Life Stresses. Loss of a loved one, a child, a job, interpersonal conflicts with others and stress at work or home can trigger an initial period of sadness which, in vulnerable persons, can lead to the development of depression.

Consequences of Depression

Untreated depression leads to serious consequences. The personal pain and distress is often significant. Ability to perform at work or school can become so impaired that academic or job failure can result. Family members are often hurt as the affected person has so little energy left to relate to them in a meaningful way.

Suicide is a possible risk for those who are depressed. While not everyone who kills him or herself is depressed, the majority are. Suicide is the third leading cause of death for teens and young adults up to age 24, and is a major cause of death at all ages. Suicide is most common among those over age 65, many of whom are medically ill and/or lonely, and may be struggling with unrecognized depression.

Depression carries with it the risk of higher rates of medical illnesses, slower recovery from surgery and increased risks of death from heart attack. For adolescents, unrecognized depression carries with it the risk of increased use of street drugs.

Some Types of Depression

Major Depression. Depression felt for the most part of every day for at least two weeks or more is usually classified as major depression. Untreated major depression will last from two to nine months or longer. At any given time, about 10 percent of people in the community are experiencing depression and one in five of us experience at least one episode of major depression at some point in our lives.

Mild/Moderate Depression. In mild/moderate depression, thoughts of suicide and death are often less intense in major depression, but this is not always the case.

Manic Depression or Bipolar Disease. Periods of depression followed by times of elevated mood is called mania. The person swings not just from normal moods back into sad ones, but from very high to very low moods. At times of mania, the individual feels so good he may not recognize the need for help. When some depressed, the person has so little energy and so little hope, that he doesn’t seek treatment.

Depression from Alcohol or Drug Use. Changes in mood often accompany alcohol intoxication or other drug use. What is not well recognized is that the chronic use of many drugs leads to changes in mood even during periods of sobriety.

What to Do

Depression is very treatable. If the depressive feelings last only a brief time, follow these simple steps: • Limit your use of alcohol and stop use of street drugs.

• Avoid sleep agents or use them no longer than two weeks.

• Get regular nutrition and exercise.
• Stay in contact with others even though you feel like hiding.
• Talk with others about what worries you.

• Set a time limit as to when you expect to get better and seek help quickly if you fail to improve. Remember, part of depression is feeling hopeless.
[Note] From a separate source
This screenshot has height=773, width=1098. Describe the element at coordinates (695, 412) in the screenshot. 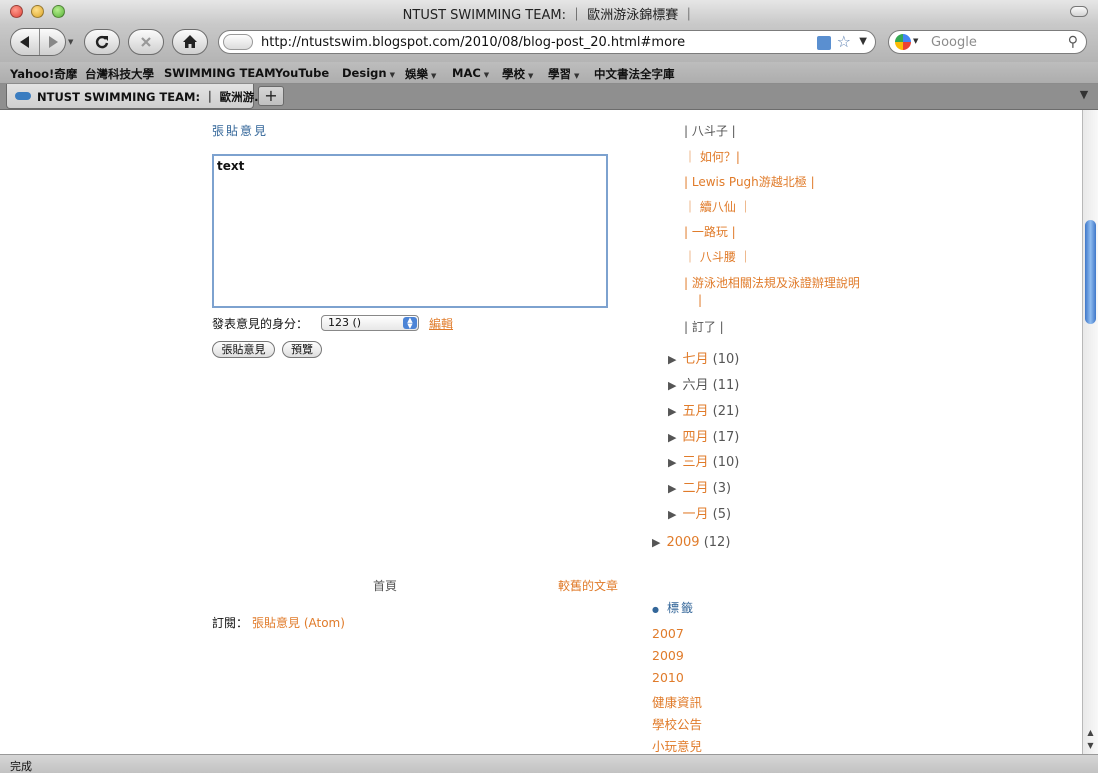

It may be hard to believe that anything can help, even treatment, though it is usually very effective.

If your depression is longer lasting or causing distress, do seek help:

• Get an accurate diagnosis if you are thinking about suicide or have a health condition such as substance use, heart disease or other illness.

• Seek an immediate evaluation if you are thinking about suicide or have a health condition such as substance use, heart disease or other illness.
• Read and educate yourself about available treatment
• If medication is recommended, take it regularly as prescribed.